• **Directions**
Pictures stay out; everything else in the listing below is to be restated word for word.

--------------------------------------------------

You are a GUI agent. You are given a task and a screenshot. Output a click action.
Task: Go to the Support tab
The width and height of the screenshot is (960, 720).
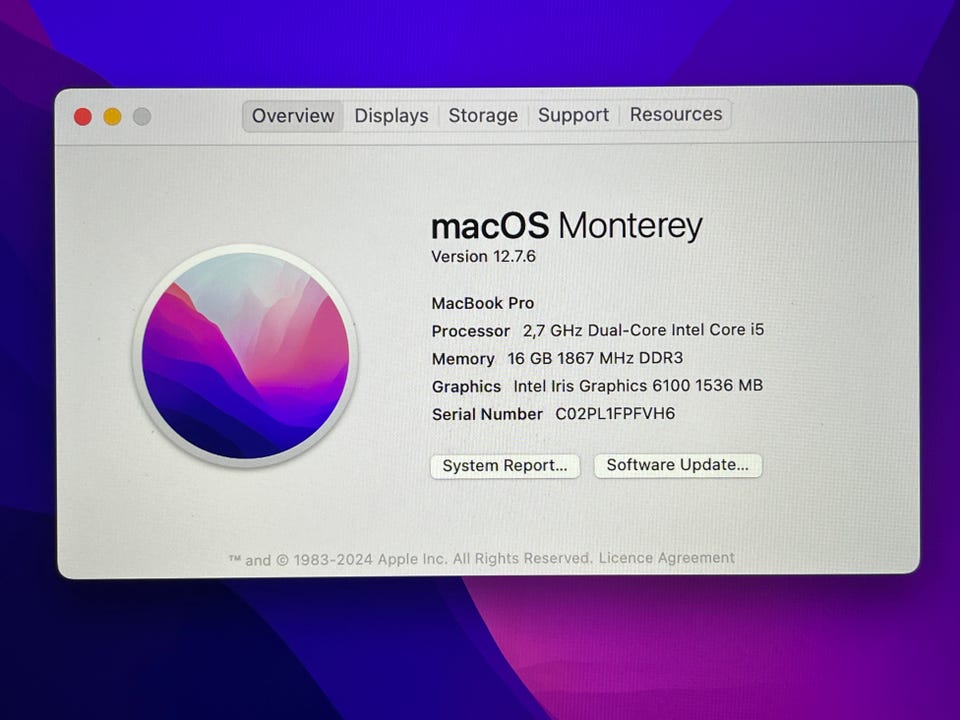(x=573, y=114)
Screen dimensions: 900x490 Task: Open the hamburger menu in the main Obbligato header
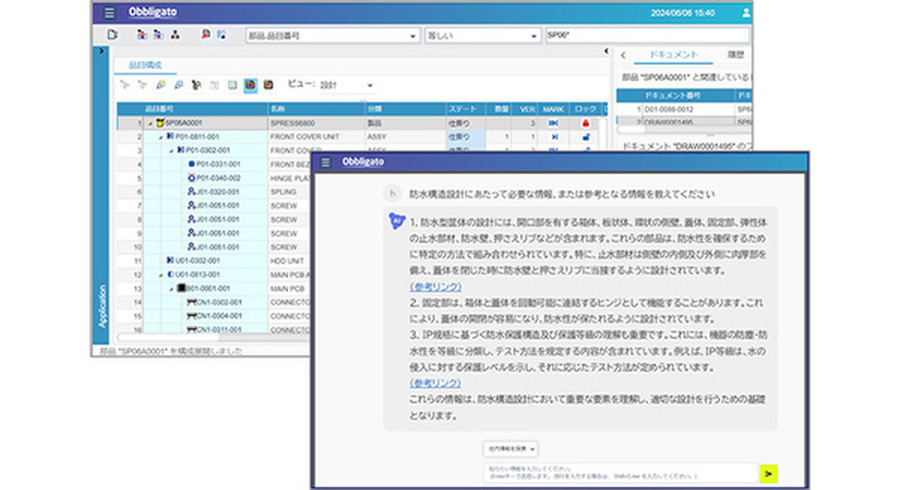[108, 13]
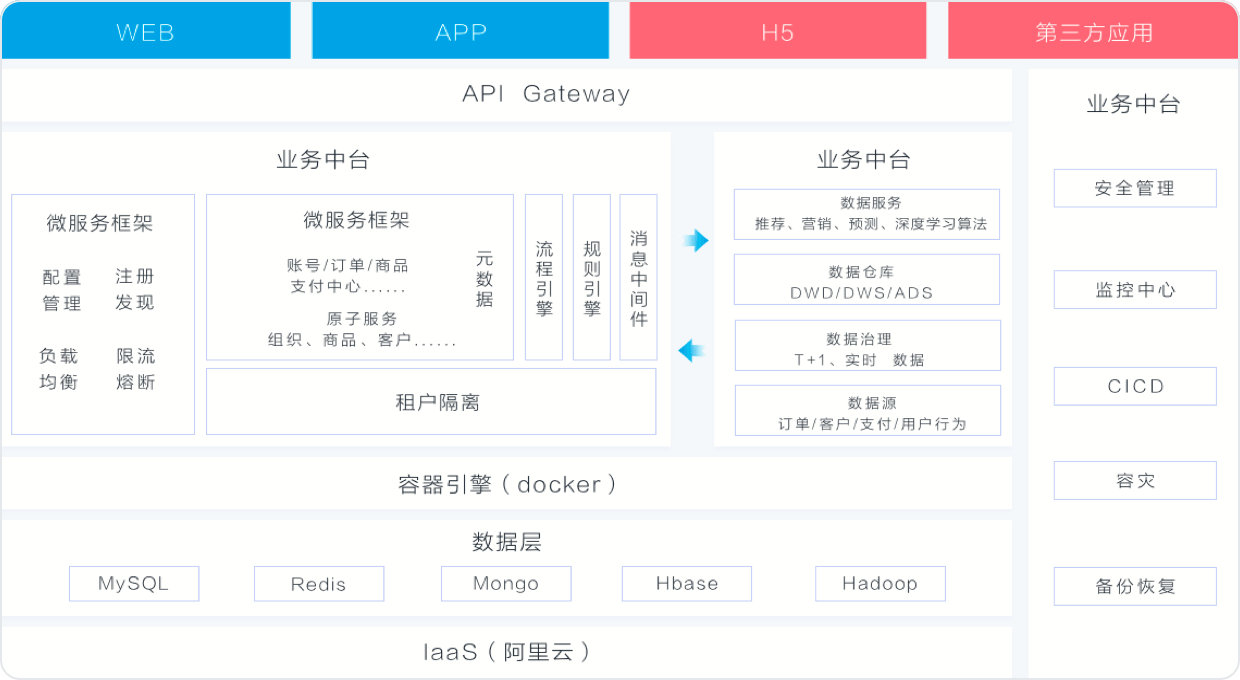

--------------------------------------------------

• **Output below**
You are a GUI agent. You are given a task and a screenshot. Output a click action.
Task: Go to the Support tab
The width and height of the screenshot is (960, 720).
(x=573, y=114)
Screen dimensions: 900x490 Task: Open the hamburger menu in the main Obbligato header
[108, 13]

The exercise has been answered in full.